Forenames

Below are some common Irish names and their meanings.

Aidan

Aodhán -This comes from Áedán which was a diminutive of Áed (later Aodh) meaning fire.

Anne

Áine - The Irish equivalent of Anne is Áine

Brendan

Bréanainn - The original name in old Irish was Bréanainn.

Bridget

Bríd - This name means ‘the exalted one’. She was the goddess of fire, poetry and wisdom and daughter of the god Dagda. Again, the name did not become common here until the 17th century out of deference to the fifth century Saint Brighid.

Catherine

Caitríona - The name Catherine was originally a Greek name. Other Irish forms include Caitlín, Cáit and Ríona.

Charles

Searlus - Although sometimes the name Cathal is used, the names are not historically related.

Colm

Colm - Variant of Colum and Columba meaning ‘dove.’ Spelt the same in Irish and English.
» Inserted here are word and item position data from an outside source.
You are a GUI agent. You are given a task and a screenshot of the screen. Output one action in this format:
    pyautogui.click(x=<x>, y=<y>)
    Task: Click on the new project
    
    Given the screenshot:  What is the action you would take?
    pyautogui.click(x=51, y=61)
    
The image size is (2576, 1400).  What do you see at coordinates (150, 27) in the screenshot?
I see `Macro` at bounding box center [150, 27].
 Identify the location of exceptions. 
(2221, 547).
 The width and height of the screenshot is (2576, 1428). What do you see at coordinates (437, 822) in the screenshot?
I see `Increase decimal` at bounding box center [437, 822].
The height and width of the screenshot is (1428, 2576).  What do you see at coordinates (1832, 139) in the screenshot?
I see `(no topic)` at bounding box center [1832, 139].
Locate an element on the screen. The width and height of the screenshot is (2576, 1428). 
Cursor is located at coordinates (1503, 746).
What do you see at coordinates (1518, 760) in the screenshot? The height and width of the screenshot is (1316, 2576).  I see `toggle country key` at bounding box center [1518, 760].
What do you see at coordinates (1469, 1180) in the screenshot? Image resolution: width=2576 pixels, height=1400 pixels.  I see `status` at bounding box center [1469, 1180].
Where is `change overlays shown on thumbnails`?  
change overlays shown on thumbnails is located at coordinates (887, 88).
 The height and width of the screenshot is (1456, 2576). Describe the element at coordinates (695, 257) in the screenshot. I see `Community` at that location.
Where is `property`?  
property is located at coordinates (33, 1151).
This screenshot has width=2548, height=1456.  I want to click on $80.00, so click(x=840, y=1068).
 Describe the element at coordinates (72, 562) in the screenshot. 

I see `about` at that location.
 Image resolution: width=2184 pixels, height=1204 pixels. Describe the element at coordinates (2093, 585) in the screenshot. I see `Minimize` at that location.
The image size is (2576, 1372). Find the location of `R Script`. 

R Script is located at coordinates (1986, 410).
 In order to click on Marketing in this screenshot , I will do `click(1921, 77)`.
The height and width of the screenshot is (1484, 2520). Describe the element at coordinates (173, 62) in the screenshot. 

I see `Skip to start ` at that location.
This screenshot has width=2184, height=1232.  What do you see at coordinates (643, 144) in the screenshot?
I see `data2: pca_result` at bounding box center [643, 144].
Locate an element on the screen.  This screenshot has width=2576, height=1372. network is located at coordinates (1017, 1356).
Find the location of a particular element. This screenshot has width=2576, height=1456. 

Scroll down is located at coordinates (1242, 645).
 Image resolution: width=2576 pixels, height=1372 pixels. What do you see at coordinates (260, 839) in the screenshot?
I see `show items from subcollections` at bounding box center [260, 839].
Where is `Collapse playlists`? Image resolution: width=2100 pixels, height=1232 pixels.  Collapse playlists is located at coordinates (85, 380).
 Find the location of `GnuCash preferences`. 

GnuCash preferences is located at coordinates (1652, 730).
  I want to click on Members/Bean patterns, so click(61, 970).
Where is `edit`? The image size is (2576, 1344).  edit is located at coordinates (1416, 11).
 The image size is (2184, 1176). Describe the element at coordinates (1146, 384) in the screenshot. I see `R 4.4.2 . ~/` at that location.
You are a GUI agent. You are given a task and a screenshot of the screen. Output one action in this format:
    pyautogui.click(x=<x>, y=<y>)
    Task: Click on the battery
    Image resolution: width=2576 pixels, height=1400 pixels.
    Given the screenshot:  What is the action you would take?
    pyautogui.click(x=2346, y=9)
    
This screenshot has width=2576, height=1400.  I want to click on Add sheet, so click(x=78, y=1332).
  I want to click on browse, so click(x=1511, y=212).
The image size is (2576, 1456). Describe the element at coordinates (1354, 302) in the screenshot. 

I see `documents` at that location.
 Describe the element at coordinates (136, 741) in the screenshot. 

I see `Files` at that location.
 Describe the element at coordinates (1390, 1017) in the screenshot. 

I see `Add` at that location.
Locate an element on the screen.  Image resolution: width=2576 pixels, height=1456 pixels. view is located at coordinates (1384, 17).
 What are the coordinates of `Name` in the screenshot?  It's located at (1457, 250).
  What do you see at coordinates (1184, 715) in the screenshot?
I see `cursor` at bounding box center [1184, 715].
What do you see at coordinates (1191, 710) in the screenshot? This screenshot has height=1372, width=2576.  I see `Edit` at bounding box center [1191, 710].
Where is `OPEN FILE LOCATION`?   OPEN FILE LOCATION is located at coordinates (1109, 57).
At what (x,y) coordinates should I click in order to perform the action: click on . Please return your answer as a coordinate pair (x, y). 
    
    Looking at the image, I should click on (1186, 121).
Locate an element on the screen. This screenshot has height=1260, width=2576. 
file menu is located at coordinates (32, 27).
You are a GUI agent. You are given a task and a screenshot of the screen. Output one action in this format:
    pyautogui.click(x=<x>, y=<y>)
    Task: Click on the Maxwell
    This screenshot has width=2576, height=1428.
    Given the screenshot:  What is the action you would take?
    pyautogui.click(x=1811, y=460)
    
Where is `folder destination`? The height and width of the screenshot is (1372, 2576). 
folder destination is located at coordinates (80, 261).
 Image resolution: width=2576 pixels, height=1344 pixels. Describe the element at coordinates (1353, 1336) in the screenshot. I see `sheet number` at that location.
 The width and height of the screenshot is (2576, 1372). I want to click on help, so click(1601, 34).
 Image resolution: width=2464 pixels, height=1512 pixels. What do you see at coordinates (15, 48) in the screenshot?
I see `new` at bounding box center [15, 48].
The fifth century St Columba or Colmcille of Iona is credited with christianising Scotland. St Columbanus of Bangor later established monasteries throughout Europe.

Conor

Conchúr - From Conchobhar meaning ‘dog lover’. The name has been in use in Ireland for many centuries.

Donal

Dónall - From Domhnall this name means ‘ruler of the world.’

Elizabeth

Éilis - An Irish form of Elizabeth which has its origins in the Greek and Hebrew languages.

James

Séamas - An Irish version of the English name James which derives from the Latin Iacomus.

John

Eoin - Eoin is the Irish for John, e.g Eoin Baiste - John the Baptist.

Mark

Marcas - From the Latin name Marcus, which probably come from Mars, the Roman god of war.

Michael

Mícheál - The name Michael comes from the Hebrew and means ‘who is like God.’

Patricia

Pádraigín - A feminine form of Pádraig

Patrick

Pádraig - After St Patrick, Ireland’s patron saint. From the Latin Patricius meaning nobleman. The name did not become common here until the 17th century as it was considered too sacred to use.

Sarah

Sorcha - This means radiant in Irish, being the opposite of 'dorcha' meaning dark and is often used as the equivalent of Sarah. Sorcha is pronounced with the aid of an extra vowel between the ‘r’ and the ‘c’ which sound like Sor-a-ha.

Sheila

Síle - An Irish version of Cecilia, which derives from the Latin.

Thomas

Tomás - This comes via the Greek from the Aramaic and means twin.

William

Liam - William is referred to as Liam, the determined protector.